我正在尝试抓取优惠券网站优惠券,但是当我的时候 试图运行爬虫它的显示错误。请帮助。 感谢。
import scrapy
from scrapy.http import Request
from scrapy.selector import HtmlXPathSelector
from scrapy.spider import BaseSpider
class CuponationSpider(scrapy.spider):
name = "cupo"
allowed_domains = ["cuponation.in"]
start_urls = ["https://www.cuponation.in/firstcry-coupon#voucher"]
def parse(self, response):
all_items = []
divs_action = response.xpath('//div[@class="action"]')
for div_action in divs_action:
item = VoucherItem()
span0 = div_action.xpath('./span[@data-voucher-id]')[0]
item['voucher_id'] = span0.xpath('./@data-voucher-
id').extract()[0]
item['code'] = span0.xpath('./span[@class="code-
field"]/text()').extract()[0]
all_items.append(item)
>**Output** ERROR
File "/usr/lib/python2.7/urllib2.py", line 1198, in do_open
raise URLError(err)URLError: <urlopen error timed out>
2017-07-25 16:36:59 [boto] ERROR: Unable to read instance data, giving
up
答案 0 :(得分:0)
评论:...告诉我我正在做的错误
删除所有import
行,仅使用 :
import scrapy
您的类继承应该是:
class CuponationSpider(scrapy.Spider):
您已更改name
和starturl
,请使用:
name = "cuponation"
allowed_domains = ['cuponation.in']
start_urls = ['https://www.cuponation.in/firstcry-coupon']
Scrapy
。
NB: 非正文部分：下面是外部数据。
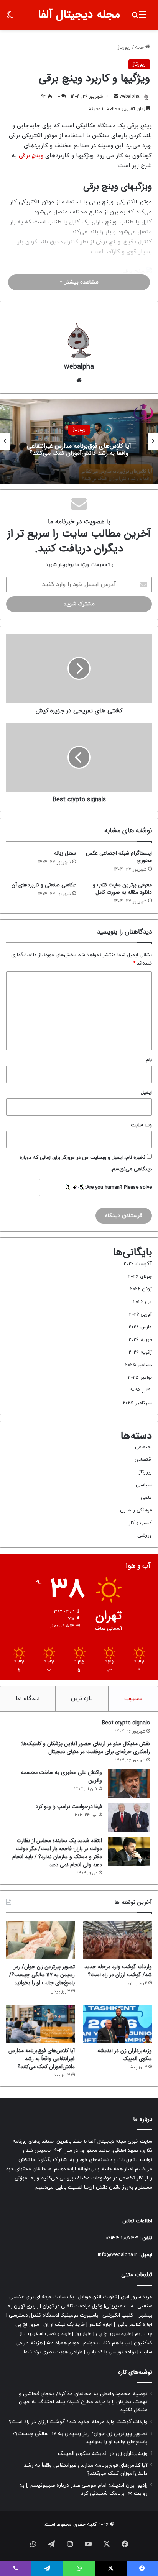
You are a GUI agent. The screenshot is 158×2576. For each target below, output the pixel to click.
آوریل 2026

这可能是不同的
错误:无法读取实例数据,提供,告诉您没有从给定的网址接收任何数据。也许你被列入黑名单。评论:网址为cuponation.in/firstcry-coupon#voucher
相同页面无需重新加载。
所有这些都可以简化为以下内容:
all_items = []
def parse(self, response):
# Get all DIV with class="action"
divs_action = response.xpath('//div[@class="action"]')
for div_action in divs_action:
item = VoucherItem()
# Get SPAN from DIV with Attribute data-voucher-id
span0 = div_action.xpath('./span[@data-voucher-id]')[0]
# Copy Attribute voucher_id
item['voucher_id'] = span0.xpath('./@data-voucher-id').extract()[0]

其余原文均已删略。